Bags of sunflower seeds sitting on store shelves or sold at sports events may all look the same, but not to Joel Schaefer. He has been a sunflower scientist for almost 25 years and directs the hybrid seed research and development program at CHS Sunflower.

The company, a subsidiary of CHS Inc., is the only major sunflower processor with its own breeding program, and it tests about 500 potential hybrids each season at its main lab and nursery in Grandin, N.D., about 30 miles north of Fargo.

The company is focused on confection sunflowers, which provide in-shell seeds for snacking and kernels for baking and roasting. It's a niche market, Schaefer said, and the research tries to please two masters simultaneously: the end user looking for flavor and value, and the grower looking for more efficient growth and higher yields.

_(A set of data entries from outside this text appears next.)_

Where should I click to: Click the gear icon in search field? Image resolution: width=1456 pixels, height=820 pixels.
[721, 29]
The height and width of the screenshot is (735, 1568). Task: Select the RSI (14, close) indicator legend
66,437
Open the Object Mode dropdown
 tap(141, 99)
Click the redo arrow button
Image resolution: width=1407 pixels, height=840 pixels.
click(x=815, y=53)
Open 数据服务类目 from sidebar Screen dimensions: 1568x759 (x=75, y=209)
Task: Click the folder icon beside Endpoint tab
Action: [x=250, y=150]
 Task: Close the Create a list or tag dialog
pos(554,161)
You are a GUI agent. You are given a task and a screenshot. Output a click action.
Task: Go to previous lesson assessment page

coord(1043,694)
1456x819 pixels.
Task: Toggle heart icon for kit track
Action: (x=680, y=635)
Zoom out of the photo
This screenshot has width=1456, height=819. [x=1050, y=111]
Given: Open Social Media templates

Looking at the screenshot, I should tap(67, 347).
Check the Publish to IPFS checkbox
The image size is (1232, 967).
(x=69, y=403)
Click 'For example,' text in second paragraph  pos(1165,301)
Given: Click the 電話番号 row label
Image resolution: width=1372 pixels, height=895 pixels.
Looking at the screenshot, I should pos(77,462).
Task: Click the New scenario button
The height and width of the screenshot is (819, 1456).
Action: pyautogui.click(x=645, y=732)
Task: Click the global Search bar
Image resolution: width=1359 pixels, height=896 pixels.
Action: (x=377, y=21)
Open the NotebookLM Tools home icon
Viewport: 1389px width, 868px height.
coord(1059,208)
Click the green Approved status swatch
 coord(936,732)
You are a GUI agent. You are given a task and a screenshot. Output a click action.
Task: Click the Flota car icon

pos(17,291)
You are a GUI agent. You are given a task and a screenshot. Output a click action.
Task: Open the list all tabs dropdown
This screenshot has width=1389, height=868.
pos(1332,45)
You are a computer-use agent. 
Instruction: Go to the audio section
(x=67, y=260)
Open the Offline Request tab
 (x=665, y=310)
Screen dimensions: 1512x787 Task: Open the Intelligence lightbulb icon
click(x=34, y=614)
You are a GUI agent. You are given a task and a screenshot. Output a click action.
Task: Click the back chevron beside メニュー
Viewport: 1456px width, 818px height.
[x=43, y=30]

"We follow a field-to-table concept," Schaefer said. "We breed the varieties, we contract with the growers, we clean the crop and process the crop, and then we've got a small roasting and salting business and a pasteurizing business."

Schaefer's role is to supervise a team of four researchers that breeds plants and grows them in nurseries. The company also has "counter-seasonal production facilities" in Chile, he said, so the program can use North and South American summers to grow two generations of potential hybrids each year.

"We are a specialty crop for sure, and we hang our hat on the fact that we are non-GMO," Schaefer said, referring to genetically modified organisms. "So all of the breeding that we do is based on traditional methods."

The company sends the most promising hybrids to a half-dozen select farms in Minnesota and the Dakotas to be field tested. Only a handful will ever be sold commercially, he said.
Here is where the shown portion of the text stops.